--- START OF Records for this exercise ---

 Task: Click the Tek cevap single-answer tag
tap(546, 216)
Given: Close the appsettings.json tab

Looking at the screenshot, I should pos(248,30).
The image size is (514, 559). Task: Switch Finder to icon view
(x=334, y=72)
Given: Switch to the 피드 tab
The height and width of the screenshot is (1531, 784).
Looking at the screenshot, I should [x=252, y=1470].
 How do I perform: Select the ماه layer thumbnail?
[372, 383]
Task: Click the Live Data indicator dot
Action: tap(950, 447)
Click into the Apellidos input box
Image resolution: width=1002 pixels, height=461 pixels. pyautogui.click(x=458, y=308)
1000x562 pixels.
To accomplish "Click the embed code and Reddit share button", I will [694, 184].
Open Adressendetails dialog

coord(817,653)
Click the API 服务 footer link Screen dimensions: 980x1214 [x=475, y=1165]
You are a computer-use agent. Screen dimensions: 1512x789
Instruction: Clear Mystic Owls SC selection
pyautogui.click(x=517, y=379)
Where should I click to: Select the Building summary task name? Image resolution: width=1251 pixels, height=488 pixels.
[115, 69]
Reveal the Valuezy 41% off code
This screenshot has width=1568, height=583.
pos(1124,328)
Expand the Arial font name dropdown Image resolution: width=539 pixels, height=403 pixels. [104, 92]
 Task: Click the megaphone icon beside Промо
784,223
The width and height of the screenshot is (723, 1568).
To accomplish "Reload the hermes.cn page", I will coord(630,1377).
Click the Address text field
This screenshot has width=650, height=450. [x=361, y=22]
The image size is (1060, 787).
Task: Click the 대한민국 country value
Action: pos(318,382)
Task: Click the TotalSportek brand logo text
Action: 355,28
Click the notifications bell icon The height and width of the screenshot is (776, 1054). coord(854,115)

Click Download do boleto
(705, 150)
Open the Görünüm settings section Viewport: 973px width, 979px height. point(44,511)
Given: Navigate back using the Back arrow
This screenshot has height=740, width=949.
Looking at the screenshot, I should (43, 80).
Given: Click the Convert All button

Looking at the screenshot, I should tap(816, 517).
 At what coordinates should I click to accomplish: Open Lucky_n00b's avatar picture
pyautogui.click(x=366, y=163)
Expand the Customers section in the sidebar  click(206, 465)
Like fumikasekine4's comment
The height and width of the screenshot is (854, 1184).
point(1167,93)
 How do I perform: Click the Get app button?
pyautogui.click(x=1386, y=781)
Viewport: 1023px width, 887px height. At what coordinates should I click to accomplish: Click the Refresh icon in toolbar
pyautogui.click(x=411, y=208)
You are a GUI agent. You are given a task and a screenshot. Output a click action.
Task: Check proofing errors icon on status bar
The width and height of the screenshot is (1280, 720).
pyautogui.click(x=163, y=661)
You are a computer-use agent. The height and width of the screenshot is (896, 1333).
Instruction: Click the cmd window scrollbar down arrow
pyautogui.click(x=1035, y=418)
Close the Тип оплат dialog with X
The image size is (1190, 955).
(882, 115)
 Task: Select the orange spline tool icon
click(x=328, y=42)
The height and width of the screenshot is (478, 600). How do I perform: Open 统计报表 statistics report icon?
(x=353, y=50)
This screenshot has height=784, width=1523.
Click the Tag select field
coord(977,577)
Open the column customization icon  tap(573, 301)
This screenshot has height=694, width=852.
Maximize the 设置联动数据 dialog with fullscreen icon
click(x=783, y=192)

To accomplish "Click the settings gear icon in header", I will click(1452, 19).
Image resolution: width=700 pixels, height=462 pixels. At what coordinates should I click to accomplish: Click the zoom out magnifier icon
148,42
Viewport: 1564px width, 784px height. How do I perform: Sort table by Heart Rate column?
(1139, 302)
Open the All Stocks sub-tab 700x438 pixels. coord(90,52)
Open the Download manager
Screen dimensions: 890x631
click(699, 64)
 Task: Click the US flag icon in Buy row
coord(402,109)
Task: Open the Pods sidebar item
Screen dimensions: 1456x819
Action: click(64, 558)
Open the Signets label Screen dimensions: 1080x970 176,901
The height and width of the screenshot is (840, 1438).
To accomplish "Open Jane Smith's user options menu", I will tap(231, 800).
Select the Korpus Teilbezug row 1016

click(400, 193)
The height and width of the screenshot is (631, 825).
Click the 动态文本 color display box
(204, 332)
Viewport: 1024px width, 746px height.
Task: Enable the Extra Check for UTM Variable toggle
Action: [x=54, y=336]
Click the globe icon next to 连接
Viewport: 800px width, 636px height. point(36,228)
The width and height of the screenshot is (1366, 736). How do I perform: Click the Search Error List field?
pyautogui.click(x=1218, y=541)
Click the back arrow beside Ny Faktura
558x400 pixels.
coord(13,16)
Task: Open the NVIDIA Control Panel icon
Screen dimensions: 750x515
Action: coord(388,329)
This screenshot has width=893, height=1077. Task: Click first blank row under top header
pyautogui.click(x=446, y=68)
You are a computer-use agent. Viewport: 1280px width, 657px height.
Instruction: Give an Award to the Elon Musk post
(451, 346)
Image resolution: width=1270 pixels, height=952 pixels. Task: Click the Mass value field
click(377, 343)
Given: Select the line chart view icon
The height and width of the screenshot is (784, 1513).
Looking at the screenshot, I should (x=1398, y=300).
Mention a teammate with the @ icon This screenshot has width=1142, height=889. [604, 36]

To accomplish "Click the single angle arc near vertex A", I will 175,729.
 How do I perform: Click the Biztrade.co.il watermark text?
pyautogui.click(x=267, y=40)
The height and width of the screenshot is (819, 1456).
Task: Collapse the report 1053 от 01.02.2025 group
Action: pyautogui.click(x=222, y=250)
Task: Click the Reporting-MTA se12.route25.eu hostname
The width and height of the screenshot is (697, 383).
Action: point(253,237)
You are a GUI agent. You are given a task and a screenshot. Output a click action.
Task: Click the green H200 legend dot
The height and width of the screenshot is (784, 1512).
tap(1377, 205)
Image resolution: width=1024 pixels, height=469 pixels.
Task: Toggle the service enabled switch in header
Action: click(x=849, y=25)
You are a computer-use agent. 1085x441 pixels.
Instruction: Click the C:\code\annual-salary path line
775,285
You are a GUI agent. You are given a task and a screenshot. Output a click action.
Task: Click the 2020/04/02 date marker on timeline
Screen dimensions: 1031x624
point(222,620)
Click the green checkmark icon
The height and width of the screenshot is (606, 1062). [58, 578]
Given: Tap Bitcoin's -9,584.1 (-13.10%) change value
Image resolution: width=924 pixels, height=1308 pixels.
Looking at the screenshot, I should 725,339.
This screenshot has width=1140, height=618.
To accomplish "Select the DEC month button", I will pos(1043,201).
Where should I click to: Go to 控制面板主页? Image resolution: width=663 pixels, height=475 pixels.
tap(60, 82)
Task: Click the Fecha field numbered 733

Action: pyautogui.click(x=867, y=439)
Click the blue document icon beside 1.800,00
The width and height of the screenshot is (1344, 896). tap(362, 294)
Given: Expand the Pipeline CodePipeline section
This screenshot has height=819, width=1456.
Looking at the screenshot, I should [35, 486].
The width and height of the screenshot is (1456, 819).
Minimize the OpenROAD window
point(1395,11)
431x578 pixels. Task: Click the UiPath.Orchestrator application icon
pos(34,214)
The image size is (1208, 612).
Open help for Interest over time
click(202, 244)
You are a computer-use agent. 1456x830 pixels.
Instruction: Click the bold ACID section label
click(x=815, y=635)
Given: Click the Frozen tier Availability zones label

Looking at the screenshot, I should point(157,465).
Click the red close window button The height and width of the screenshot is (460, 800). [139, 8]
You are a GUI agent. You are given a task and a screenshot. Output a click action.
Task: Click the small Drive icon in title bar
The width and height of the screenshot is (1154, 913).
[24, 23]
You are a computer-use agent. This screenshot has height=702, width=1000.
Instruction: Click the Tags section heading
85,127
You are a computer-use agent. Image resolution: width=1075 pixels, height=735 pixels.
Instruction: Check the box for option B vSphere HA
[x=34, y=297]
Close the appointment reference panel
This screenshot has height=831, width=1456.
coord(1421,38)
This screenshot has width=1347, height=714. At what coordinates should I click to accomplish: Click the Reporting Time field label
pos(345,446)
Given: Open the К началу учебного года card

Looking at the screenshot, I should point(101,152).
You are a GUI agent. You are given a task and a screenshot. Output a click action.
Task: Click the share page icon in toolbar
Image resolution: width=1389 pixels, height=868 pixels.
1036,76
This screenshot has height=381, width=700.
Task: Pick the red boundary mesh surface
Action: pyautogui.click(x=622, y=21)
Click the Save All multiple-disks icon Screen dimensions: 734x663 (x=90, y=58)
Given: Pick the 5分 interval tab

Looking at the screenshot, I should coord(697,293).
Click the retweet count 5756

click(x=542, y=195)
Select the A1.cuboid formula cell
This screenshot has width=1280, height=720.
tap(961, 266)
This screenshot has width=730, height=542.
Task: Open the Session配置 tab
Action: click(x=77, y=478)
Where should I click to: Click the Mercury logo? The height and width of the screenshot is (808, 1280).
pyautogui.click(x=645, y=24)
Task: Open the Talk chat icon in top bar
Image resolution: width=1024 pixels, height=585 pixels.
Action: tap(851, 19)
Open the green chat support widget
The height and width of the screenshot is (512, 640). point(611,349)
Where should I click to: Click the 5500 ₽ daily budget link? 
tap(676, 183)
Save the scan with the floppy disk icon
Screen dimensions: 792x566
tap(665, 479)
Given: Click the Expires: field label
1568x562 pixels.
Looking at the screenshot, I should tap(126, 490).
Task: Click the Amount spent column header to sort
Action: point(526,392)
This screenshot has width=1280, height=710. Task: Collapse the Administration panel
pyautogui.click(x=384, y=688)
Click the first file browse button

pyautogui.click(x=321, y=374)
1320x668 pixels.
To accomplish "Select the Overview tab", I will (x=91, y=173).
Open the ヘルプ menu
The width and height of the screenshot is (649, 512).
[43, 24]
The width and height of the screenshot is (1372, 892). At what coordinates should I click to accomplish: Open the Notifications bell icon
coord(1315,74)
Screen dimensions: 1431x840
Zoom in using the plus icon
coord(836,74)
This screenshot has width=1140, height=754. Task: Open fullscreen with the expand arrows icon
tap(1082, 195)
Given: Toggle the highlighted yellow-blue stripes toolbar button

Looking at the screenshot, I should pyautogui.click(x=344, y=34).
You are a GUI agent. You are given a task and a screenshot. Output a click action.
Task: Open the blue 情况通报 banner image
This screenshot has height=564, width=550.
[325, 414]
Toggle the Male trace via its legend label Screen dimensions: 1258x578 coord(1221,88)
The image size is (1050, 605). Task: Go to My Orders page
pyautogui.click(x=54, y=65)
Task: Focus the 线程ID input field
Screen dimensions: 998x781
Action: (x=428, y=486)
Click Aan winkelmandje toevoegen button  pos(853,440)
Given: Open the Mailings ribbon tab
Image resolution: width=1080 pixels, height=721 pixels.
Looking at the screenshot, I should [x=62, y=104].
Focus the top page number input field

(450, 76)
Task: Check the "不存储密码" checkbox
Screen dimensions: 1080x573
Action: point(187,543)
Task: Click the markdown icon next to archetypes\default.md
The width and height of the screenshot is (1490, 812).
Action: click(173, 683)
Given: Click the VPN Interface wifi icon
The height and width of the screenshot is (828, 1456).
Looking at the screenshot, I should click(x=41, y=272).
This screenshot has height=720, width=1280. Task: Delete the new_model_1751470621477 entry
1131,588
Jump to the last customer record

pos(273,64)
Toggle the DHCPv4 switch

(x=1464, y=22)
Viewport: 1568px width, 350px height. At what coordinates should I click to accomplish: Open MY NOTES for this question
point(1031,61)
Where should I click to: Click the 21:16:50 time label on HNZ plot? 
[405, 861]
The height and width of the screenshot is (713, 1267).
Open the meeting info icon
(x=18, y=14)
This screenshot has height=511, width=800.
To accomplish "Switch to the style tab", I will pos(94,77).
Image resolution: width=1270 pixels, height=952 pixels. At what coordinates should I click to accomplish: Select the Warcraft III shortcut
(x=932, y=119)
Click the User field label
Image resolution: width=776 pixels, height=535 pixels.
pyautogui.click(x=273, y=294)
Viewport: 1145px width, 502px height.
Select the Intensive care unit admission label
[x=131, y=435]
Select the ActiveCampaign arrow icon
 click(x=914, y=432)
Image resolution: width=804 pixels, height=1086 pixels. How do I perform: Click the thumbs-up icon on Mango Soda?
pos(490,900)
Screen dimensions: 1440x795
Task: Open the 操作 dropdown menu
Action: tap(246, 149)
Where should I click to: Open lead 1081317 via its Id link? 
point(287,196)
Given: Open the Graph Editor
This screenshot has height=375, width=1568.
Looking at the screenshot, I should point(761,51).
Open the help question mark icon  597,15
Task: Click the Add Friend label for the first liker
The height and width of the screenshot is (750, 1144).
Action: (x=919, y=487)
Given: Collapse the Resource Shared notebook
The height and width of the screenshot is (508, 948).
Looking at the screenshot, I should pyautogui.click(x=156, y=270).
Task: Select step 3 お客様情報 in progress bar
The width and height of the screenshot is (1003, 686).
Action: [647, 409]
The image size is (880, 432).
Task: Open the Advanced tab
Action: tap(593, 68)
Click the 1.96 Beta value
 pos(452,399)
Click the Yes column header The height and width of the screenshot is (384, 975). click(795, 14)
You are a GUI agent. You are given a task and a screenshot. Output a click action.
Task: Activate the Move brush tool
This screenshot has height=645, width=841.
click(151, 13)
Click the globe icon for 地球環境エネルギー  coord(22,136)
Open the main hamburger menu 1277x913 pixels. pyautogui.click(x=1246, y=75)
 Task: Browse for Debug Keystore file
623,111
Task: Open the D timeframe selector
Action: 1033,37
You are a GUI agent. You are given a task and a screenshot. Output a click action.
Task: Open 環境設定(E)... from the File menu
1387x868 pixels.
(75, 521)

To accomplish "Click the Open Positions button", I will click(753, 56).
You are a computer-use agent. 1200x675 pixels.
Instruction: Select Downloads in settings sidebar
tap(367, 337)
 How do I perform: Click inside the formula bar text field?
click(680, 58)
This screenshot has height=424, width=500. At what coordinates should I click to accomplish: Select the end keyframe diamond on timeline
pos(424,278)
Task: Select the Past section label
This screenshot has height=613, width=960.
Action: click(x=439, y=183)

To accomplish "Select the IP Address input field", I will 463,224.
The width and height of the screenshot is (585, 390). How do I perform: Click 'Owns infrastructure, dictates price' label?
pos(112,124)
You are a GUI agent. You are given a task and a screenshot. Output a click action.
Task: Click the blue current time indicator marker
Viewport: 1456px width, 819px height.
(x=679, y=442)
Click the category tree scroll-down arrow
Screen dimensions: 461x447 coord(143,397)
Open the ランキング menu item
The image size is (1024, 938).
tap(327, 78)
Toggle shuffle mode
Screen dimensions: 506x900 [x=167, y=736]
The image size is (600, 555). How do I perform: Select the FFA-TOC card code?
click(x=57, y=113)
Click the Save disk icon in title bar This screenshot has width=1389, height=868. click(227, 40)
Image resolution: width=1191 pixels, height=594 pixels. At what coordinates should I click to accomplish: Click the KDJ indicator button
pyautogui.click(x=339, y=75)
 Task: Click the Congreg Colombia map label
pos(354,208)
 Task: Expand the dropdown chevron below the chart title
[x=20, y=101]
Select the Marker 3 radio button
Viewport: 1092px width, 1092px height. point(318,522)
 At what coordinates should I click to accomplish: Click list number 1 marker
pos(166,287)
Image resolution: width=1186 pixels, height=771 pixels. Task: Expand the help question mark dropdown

--- END OF Records for this exercise ---

> _Set exercise_: Copy out the lines of the data above verbatim, beginning with the line that contains "Task: Open the Pods sidebar item" and ending with the line that contains "Mention a teammate", both lines included.

> _Full output_:
Task: Open the Pods sidebar item
Screen dimensions: 1456x819
Action: click(64, 558)
Open the Signets label Screen dimensions: 1080x970 176,901
The height and width of the screenshot is (840, 1438).
To accomplish "Open Jane Smith's user options menu", I will tap(231, 800).
Select the Korpus Teilbezug row 1016

click(400, 193)
The height and width of the screenshot is (631, 825).
Click the 动态文本 color display box
(204, 332)
Viewport: 1024px width, 746px height.
Task: Enable the Extra Check for UTM Variable toggle
Action: [x=54, y=336]
Click the globe icon next to 连接
Viewport: 800px width, 636px height. point(36,228)
The width and height of the screenshot is (1366, 736). How do I perform: Click the Search Error List field?
pyautogui.click(x=1218, y=541)
Click the back arrow beside Ny Faktura
558x400 pixels.
coord(13,16)
Task: Open the NVIDIA Control Panel icon
Screen dimensions: 750x515
Action: coord(388,329)
This screenshot has width=893, height=1077. Task: Click first blank row under top header
pyautogui.click(x=446, y=68)
You are a computer-use agent. Viewport: 1280px width, 657px height.
Instruction: Give an Award to the Elon Musk post
(451, 346)
Image resolution: width=1270 pixels, height=952 pixels. Task: Click the Mass value field
click(377, 343)
Given: Select the line chart view icon
The height and width of the screenshot is (784, 1513).
Looking at the screenshot, I should (x=1398, y=300).
Mention a teammate with the @ icon This screenshot has width=1142, height=889. [604, 36]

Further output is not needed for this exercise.